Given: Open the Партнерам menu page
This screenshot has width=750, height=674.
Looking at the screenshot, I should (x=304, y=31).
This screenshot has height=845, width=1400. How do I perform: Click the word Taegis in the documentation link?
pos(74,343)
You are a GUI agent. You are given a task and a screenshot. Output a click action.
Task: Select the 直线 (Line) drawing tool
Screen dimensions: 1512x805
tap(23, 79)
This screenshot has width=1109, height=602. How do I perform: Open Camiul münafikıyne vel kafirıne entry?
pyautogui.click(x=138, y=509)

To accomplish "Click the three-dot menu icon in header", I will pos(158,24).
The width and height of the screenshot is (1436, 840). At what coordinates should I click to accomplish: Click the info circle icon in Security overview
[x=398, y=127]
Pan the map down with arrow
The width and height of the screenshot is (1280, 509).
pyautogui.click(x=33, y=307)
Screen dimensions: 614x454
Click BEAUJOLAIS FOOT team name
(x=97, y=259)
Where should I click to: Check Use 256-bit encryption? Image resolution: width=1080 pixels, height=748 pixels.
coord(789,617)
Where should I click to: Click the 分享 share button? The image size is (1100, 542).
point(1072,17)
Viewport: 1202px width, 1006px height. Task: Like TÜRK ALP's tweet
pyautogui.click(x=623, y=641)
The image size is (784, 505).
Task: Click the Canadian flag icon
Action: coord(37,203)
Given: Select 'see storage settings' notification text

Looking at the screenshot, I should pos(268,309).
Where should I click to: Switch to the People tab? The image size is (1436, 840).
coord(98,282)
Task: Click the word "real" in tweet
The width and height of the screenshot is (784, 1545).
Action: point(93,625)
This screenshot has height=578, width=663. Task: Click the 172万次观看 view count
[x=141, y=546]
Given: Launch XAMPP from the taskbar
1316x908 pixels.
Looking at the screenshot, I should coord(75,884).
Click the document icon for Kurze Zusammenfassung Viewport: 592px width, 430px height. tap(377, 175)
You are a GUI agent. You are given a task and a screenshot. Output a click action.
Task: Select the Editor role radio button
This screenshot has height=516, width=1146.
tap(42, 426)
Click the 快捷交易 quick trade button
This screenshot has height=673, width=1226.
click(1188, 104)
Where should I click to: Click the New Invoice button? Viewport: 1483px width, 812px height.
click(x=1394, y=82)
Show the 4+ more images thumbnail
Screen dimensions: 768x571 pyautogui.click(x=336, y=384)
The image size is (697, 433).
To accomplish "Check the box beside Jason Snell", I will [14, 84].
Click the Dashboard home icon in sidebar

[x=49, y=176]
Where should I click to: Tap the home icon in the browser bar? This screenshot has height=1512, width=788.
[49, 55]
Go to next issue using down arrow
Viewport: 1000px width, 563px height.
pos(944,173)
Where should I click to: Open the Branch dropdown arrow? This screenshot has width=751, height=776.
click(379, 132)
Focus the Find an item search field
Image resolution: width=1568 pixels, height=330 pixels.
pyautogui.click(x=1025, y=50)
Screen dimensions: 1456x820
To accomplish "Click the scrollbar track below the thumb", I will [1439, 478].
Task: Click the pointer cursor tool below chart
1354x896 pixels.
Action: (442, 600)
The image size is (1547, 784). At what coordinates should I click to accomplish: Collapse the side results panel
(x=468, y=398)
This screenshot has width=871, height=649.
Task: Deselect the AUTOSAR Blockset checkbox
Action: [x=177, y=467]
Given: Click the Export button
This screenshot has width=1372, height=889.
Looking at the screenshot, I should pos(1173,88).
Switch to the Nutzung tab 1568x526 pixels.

....................

### Problem details
Would you please return every line in the listing where "below" shows up?

### Finished exercise
To accomplish "Click the scrollbar track below the thumb", I will [1439, 478].
Task: Click the pointer cursor tool below chart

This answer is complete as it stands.